• _Directions_
Write out exactly the lines below that run from the one containing "[Twitter] (745, 2462)" through the one containing "Home (288, 44)", both included, with no other lines.

• _Dataset excerpts_
○ ○ ○ ○

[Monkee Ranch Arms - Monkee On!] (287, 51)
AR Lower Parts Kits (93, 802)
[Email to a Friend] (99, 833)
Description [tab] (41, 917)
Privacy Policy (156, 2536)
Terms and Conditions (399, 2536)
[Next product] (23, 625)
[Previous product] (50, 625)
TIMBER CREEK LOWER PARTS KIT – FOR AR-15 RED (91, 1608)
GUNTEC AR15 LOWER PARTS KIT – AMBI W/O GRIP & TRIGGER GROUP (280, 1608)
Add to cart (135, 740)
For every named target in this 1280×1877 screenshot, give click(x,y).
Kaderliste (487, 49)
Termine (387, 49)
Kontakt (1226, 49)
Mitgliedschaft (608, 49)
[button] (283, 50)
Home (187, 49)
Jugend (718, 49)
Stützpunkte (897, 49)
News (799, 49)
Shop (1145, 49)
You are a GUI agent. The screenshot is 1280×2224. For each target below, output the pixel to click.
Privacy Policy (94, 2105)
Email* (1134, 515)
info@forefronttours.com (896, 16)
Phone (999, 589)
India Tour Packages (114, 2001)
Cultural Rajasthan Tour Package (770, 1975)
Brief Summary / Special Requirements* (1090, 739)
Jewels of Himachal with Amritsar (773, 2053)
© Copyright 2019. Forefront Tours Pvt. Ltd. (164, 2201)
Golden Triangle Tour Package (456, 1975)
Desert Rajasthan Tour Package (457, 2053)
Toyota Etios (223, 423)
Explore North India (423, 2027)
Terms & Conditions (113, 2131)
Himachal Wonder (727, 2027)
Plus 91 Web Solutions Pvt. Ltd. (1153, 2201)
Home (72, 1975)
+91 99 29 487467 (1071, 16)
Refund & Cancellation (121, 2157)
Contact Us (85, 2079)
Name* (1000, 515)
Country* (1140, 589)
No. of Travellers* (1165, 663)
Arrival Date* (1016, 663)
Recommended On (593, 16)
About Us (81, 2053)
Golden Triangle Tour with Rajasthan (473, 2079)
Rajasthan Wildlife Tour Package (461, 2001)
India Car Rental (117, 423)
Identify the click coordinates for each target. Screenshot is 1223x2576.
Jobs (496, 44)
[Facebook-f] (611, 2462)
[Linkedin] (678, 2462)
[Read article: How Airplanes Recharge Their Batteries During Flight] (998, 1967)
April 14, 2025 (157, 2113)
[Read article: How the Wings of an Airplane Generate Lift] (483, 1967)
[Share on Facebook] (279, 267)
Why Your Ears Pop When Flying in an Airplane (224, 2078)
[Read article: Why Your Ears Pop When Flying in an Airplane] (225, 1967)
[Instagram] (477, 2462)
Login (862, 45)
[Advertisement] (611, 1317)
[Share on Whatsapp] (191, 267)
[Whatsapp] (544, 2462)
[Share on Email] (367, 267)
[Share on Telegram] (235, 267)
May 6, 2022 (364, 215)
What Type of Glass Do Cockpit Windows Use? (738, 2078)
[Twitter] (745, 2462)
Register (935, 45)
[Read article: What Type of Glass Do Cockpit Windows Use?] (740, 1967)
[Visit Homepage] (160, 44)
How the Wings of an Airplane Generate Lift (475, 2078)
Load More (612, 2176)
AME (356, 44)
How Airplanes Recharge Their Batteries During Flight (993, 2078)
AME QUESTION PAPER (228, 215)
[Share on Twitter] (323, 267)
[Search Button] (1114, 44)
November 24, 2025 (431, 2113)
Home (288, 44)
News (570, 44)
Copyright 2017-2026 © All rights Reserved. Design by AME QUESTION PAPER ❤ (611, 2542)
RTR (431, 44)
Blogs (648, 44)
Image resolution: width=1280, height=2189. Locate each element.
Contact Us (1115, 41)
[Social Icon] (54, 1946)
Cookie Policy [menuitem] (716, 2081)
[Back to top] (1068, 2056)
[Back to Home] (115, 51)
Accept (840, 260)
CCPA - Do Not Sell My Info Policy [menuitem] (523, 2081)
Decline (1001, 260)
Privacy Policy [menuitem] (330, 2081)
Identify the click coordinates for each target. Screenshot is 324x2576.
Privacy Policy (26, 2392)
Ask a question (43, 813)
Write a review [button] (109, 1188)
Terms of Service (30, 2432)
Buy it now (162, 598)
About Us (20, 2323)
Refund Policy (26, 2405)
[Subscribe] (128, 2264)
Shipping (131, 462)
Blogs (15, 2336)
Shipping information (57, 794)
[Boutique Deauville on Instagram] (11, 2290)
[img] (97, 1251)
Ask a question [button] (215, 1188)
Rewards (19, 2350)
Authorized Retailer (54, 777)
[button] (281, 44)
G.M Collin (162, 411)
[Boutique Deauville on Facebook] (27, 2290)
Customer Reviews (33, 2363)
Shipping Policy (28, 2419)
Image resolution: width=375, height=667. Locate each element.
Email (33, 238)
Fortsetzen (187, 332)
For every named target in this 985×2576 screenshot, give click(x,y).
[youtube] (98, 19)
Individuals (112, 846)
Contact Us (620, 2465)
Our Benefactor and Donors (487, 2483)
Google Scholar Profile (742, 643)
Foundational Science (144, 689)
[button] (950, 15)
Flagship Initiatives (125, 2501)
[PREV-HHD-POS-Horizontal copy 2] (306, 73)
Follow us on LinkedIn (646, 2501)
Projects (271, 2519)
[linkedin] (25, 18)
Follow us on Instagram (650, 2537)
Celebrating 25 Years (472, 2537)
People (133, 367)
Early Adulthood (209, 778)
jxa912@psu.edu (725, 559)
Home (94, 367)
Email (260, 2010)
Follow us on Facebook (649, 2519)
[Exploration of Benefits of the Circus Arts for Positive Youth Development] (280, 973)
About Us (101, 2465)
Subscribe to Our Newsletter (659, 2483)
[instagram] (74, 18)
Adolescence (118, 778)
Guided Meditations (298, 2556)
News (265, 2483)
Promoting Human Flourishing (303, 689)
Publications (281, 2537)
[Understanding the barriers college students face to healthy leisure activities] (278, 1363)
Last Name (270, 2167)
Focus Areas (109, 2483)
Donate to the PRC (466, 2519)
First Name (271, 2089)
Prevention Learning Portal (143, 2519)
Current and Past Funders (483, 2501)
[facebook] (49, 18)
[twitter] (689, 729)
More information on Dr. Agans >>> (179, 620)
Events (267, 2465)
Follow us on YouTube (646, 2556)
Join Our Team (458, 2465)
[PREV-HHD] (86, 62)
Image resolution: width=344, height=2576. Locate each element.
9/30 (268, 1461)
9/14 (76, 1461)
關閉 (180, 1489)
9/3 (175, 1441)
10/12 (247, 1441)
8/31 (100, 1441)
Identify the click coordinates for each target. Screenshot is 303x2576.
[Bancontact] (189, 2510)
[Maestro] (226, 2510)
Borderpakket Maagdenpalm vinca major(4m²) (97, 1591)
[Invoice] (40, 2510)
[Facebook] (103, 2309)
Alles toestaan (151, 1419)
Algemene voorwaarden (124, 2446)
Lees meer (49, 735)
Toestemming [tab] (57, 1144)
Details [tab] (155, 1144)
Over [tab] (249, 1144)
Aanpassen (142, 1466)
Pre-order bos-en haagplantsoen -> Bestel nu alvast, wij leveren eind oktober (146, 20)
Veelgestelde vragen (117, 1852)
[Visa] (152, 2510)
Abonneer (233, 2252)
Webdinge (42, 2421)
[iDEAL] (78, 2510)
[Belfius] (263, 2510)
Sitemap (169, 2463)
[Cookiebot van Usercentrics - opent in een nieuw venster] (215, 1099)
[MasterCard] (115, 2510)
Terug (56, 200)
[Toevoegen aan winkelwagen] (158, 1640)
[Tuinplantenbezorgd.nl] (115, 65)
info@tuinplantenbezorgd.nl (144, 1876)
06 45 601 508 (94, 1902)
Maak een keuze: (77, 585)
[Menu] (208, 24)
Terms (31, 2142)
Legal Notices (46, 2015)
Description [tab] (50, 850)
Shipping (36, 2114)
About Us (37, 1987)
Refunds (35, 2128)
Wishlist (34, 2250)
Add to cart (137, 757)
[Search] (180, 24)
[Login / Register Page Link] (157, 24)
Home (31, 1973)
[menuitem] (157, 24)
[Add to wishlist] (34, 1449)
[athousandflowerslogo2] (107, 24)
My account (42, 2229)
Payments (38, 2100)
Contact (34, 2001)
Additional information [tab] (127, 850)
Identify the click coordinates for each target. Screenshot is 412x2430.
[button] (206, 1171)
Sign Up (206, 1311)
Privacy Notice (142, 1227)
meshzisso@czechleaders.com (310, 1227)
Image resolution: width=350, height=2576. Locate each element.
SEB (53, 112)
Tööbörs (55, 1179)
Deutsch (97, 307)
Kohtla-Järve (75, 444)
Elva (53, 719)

○ ○ ○ ○

• _Answer below_
[Twitter] (745, 2462)
Register (935, 45)
[Read article: What Type of Glass Do Cockpit Windows Use?] (740, 1967)
[Visit Homepage] (160, 44)
How the Wings of an Airplane Generate Lift (475, 2078)
Load More (612, 2176)
AME (356, 44)
How Airplanes Recharge Their Batteries During Flight (993, 2078)
AME QUESTION PAPER (228, 215)
[Share on Twitter] (323, 267)
[Search Button] (1114, 44)
November 24, 2025 (431, 2113)
Home (288, 44)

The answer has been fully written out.